Published online by Cambridge University Press:  20 June 2019

Jianzong Wang
Affiliation:
Federated Learning Technology Department of Ping An Technology Co., Ltd., Shenzhen, China
Xinhui Liu
Affiliation:
Ping An Technology Co., Ltd., Shenzhen, China
Aozhi Liu*
Affiliation:
Ping An Technology Co., Ltd., Shenzhen, China
Jing Xiao
Affiliation:
Ping An Group, AI Center of Ping An Technology Co., Ltd., Shenzhen, China
*
Corresponding author: Aozhi Liu, Email: [email protected]

Abstract

Vehicle license platerecognition in natural scene is an important research topic in computer vision. The license plate recognition approach in the specific scene has become a relatively mature technology. However, license plate recognition in the natural scene is still a challenge since the image parameters are highly affected by the complicated environment. For the purpose of improving the performance of license plate recognition in natural scene, we proposed a solution to recognize real-world Chinese license plate photographs using the DCNN-RNN model. With the implementation of DCNN, the license plate is located and the features of the license plate are extracted after the correction process. Finally, an RNN model is performed to decode the deep features to characters without character segmentation. Our state-of-the-art system results in the accuracy and recall of 92.32 and 91.89% on the car accident scene dataset collected in the natural scene, and 92.88 and 92.09% on Caltech Cars 1999 dataset.

Type
Industrial Technology Advances
Creative Commons
Creative Common License - CCCreative Common License - BY
This is an Open Access article, distributed under the terms of the Creative Commons Attribution licence (http://creativecommons.org/licenses/by/4.0/), which permits unrestricted re-use, distribution, and reproduction in any medium, provided the original work is properly cited.
Copyright
Copyright © The Authors, 2019

I. INTRODUCTION

With the development of deep learning, image data become more and more accessible to researchers and engineers. Many companies of different industrial areas such as finance technology company or automobile manufacture may accumulate a large amount of license plate images. These license plate images are probably obtained in different scenes, which has different influences on the image recognition task. For this reason, automatic identification of license plate is a significant research topic since the environments to identify a license plate may be unknown. Our research to recognize vehicle license plate (VLP) in natural scene is to identify the characters on images regardless of the environment where the image is obtained.

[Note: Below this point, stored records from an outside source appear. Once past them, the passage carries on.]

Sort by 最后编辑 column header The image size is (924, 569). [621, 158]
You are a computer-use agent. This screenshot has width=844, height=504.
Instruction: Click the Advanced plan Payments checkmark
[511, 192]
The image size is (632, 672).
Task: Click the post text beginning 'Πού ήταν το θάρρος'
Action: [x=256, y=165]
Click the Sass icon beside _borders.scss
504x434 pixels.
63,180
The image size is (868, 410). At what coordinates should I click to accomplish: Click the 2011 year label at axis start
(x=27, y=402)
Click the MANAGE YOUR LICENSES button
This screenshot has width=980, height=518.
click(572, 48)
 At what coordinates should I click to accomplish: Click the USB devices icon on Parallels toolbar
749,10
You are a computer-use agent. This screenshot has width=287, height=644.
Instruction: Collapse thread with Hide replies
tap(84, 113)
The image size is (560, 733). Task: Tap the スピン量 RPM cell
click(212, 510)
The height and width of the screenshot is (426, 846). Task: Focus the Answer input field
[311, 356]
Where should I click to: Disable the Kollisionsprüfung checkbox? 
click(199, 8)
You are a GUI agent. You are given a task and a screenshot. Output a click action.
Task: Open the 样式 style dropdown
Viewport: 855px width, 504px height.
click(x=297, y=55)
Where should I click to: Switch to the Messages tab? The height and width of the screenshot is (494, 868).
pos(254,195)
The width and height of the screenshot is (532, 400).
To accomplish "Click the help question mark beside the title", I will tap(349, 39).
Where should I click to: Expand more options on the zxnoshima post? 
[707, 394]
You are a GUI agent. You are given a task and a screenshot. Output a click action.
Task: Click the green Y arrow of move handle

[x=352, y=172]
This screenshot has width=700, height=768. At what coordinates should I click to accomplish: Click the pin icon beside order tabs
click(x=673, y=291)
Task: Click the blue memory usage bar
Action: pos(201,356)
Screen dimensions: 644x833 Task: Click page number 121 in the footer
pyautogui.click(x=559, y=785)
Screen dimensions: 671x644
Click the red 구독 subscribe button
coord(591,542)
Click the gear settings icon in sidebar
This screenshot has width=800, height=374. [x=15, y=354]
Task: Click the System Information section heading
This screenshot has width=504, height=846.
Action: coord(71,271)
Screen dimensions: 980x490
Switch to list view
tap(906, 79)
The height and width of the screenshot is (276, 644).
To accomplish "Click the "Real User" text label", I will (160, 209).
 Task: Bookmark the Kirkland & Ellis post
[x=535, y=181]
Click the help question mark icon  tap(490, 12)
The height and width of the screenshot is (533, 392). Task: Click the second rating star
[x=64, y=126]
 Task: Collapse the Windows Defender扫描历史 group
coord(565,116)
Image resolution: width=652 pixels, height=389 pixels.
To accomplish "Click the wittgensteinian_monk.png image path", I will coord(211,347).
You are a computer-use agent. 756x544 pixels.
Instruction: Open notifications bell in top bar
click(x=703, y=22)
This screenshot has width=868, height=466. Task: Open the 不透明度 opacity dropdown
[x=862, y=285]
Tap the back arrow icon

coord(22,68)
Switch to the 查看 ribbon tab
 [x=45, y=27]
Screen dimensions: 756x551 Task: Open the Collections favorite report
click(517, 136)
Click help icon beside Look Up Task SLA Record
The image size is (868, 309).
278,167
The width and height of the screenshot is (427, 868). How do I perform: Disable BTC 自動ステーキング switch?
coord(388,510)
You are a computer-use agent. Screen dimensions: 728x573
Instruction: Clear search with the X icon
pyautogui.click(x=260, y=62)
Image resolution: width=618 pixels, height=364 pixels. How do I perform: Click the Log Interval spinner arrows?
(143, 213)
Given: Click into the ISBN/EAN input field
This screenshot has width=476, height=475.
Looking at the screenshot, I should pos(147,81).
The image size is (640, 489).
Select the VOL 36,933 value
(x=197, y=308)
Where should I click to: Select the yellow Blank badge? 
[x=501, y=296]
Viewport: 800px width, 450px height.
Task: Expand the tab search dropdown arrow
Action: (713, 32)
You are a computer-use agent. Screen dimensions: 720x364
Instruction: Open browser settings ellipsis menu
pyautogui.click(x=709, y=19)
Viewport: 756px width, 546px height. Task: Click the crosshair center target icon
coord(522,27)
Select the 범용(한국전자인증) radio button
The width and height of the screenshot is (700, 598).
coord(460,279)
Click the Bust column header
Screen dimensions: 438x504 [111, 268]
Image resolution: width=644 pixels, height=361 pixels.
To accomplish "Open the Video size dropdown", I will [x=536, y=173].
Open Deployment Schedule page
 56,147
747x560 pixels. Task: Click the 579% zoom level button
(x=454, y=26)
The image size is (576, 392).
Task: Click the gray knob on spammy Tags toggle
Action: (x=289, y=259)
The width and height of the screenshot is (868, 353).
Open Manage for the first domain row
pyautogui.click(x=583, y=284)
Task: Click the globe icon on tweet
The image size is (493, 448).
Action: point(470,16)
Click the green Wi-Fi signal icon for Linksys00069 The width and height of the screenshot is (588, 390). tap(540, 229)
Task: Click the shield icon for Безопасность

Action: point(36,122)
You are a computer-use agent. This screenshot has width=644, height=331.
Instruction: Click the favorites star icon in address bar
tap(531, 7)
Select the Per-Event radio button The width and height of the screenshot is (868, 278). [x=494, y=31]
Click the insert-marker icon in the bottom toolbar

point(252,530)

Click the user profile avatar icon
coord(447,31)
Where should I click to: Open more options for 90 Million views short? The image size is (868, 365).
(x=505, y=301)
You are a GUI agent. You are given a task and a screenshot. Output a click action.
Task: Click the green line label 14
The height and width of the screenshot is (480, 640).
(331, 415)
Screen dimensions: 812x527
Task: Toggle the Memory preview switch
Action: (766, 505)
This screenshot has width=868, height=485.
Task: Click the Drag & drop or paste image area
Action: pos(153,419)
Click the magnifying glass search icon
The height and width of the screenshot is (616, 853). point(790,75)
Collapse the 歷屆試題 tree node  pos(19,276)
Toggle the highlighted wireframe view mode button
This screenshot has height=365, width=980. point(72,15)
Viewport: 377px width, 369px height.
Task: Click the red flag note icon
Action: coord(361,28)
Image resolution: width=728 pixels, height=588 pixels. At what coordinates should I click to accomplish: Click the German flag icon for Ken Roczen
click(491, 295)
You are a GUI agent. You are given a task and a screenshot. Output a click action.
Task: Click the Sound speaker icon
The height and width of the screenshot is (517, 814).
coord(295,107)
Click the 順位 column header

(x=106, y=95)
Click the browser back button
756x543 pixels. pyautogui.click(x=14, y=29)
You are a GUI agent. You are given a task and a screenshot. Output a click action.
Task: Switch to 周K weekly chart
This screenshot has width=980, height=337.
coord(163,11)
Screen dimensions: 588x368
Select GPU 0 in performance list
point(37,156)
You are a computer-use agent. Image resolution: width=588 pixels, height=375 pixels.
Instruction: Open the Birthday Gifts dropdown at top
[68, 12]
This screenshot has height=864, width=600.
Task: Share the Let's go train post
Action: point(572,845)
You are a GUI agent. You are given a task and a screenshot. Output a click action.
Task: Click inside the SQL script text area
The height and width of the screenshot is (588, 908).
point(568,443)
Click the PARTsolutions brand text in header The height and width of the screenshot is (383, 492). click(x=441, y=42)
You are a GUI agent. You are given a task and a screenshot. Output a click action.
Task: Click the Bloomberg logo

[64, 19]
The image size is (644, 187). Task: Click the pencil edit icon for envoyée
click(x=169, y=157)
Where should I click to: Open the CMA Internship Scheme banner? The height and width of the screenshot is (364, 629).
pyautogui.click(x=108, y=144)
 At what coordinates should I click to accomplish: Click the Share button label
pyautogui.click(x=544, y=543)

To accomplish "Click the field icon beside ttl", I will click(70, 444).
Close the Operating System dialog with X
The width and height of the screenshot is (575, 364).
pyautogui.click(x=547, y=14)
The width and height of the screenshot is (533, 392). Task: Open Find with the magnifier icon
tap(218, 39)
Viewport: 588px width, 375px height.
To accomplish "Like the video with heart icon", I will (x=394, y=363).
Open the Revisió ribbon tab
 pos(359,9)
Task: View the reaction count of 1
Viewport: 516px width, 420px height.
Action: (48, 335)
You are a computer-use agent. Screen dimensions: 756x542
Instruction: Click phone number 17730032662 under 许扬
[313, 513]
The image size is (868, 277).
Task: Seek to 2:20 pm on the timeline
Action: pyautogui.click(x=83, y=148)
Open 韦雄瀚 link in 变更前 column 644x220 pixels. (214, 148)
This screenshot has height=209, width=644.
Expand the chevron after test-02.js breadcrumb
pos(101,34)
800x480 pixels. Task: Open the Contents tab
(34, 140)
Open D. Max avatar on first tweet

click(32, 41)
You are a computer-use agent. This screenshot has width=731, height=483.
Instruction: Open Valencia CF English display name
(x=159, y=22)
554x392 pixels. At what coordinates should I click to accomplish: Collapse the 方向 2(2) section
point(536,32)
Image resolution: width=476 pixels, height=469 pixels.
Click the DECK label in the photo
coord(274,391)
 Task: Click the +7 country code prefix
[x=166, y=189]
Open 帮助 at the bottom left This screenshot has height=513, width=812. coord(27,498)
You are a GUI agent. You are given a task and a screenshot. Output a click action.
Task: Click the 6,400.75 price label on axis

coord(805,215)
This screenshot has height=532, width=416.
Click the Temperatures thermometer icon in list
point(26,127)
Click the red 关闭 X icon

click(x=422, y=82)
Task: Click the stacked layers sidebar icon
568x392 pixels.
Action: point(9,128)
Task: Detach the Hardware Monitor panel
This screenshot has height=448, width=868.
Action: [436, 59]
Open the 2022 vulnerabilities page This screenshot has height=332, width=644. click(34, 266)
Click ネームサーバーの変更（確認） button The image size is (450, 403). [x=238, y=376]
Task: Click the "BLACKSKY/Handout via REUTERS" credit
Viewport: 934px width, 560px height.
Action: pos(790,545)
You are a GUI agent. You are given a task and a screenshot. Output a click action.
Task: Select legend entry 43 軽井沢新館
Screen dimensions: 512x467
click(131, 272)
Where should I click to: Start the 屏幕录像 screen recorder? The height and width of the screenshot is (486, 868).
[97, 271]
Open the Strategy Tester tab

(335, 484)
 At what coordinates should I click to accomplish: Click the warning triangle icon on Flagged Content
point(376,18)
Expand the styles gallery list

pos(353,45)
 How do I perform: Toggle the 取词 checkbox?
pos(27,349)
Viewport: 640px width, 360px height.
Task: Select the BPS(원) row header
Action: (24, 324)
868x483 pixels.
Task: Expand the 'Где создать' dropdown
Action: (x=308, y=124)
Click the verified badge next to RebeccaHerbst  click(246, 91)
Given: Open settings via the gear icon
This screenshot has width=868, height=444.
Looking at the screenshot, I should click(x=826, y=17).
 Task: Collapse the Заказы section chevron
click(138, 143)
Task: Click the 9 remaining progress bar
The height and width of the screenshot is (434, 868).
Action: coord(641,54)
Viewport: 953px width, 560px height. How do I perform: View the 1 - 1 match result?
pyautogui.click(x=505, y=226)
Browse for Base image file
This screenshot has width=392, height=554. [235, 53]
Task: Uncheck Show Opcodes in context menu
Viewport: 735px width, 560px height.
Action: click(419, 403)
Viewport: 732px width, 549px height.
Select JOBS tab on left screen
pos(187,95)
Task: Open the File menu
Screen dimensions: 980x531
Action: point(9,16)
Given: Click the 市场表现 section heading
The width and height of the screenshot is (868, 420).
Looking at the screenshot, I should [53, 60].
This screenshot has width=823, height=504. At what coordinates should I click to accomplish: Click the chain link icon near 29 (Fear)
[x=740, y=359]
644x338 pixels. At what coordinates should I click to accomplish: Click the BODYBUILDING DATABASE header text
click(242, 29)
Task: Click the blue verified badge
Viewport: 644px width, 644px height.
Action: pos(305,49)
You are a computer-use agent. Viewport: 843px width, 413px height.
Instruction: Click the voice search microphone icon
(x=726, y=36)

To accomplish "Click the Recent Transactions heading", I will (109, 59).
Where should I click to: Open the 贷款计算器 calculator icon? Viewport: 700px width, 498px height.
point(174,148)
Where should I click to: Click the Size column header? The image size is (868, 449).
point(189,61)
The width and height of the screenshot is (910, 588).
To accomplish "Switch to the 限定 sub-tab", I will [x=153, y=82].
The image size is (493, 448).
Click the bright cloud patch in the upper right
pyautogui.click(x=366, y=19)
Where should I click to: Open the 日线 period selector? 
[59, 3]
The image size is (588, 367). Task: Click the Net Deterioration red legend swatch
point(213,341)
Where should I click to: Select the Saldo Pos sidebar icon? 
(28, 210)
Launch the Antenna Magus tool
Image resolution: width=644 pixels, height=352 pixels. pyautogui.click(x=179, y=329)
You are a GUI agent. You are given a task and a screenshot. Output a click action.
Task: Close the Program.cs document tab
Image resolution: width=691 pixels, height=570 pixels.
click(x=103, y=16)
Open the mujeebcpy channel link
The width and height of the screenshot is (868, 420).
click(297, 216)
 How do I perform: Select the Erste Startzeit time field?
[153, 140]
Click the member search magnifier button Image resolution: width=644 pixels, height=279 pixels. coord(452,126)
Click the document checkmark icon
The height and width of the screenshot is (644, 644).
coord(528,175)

Traditional license plate recognition systems are mostly based on aknown environment. For example, a set of images may be derived from the automobile on the highway. While an image is obtained from a car in the parking lot, the traditional system may have relatively poor performance on the image recognition task. Concretely, fixed cameras, fixed shooting angles, similar illumination, and even the same moving directions should be known with the traditional systems.

In reality, license plate images taken in natural scenes have different shooting angles and illumination parameters. As a result, recognition license plate in natural scene has two main challenges. On one hand, auto-detect license plate from giving images is necessary; on the other, it is hard to segment characters accurately.

In the license plate detection module, we first use SSD model [Reference Liu1] to detect license plate. Then we perform image processing techniques to correct license plate blocks detected in the previous step. Since charactersegmentation is a challenge, we propose a framework for the recognition process that could avoid license plate character segmentation.

The main contributions of this paper are summarized as three aspects. (A) We deploy a complete system to recognize VLP in natural scene; (B) an automatic encoder–decoder model (DCNN-RNN) is presented to recognize VLP; (C) we apply a gate mechanism to the encoder.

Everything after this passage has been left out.